Occasionally I am asked, "What was it like to be blind?" (1998 -- 2008) Very occasionally! Though I am not sure why people do not inquire more frequently. (Perhaps blindness is just too scarey to even consider out loud.) I generally answer, "It is still rather difficult for me to describe. However, I can tell you that recovering from being blind was a great deal more difficult than being blind."

Today someone with my eye disease sent me a message on an internet forum. That posting -- somehow -- enabled me to write some about the subject, if only approaching it from the edges. Another one of my 1,000 masks comes off. today, I think; one of the many that has to do with "being a blind person." I hope you will read what I have posted.

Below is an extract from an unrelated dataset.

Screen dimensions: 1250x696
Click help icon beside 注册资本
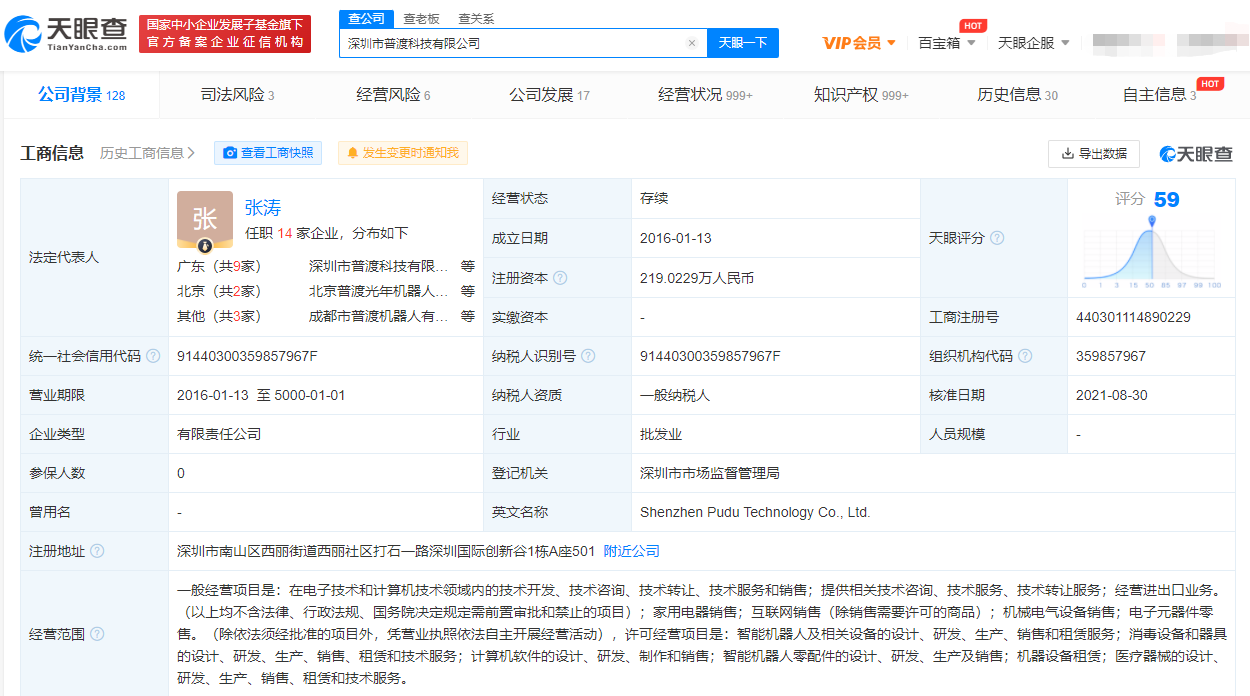tap(560, 278)

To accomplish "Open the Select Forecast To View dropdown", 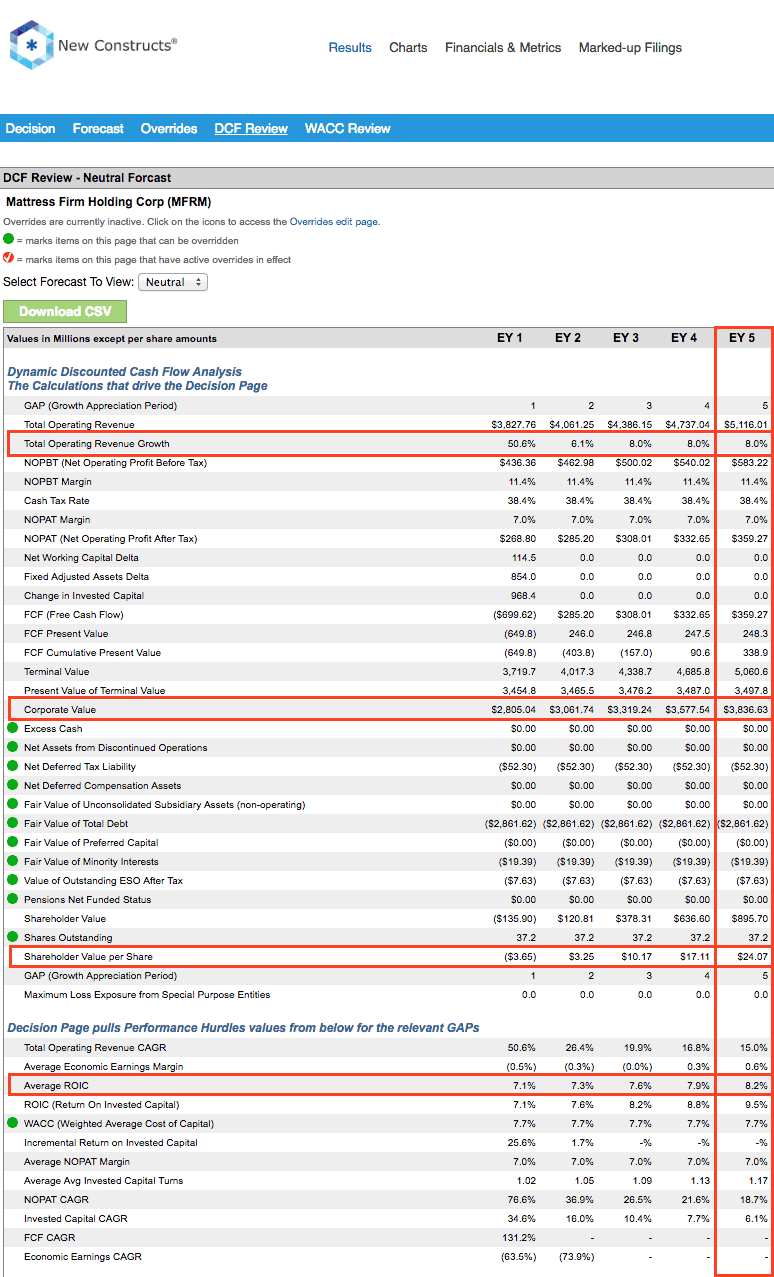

I am particularly encouraged because in this posting of my own, I have made a beginning, at least, of a central message I want to convey on this blog -- in blindness I discovered the "awe" that has shaped me, personally, and has provided the foundations for what has now become the Small "Zones Of Peace" Project.

(With gratitude beyond measure for my spiritual mentor, Murat Yagan* as well as my opthamologist, Dr. John Gottsch. I credit both of them with helping me to "see." * Murat is the author of "Ahmsta Kebzeh; The Science of Universal Awe," a challenging and profoundly moving work for the devoted student of world peace.)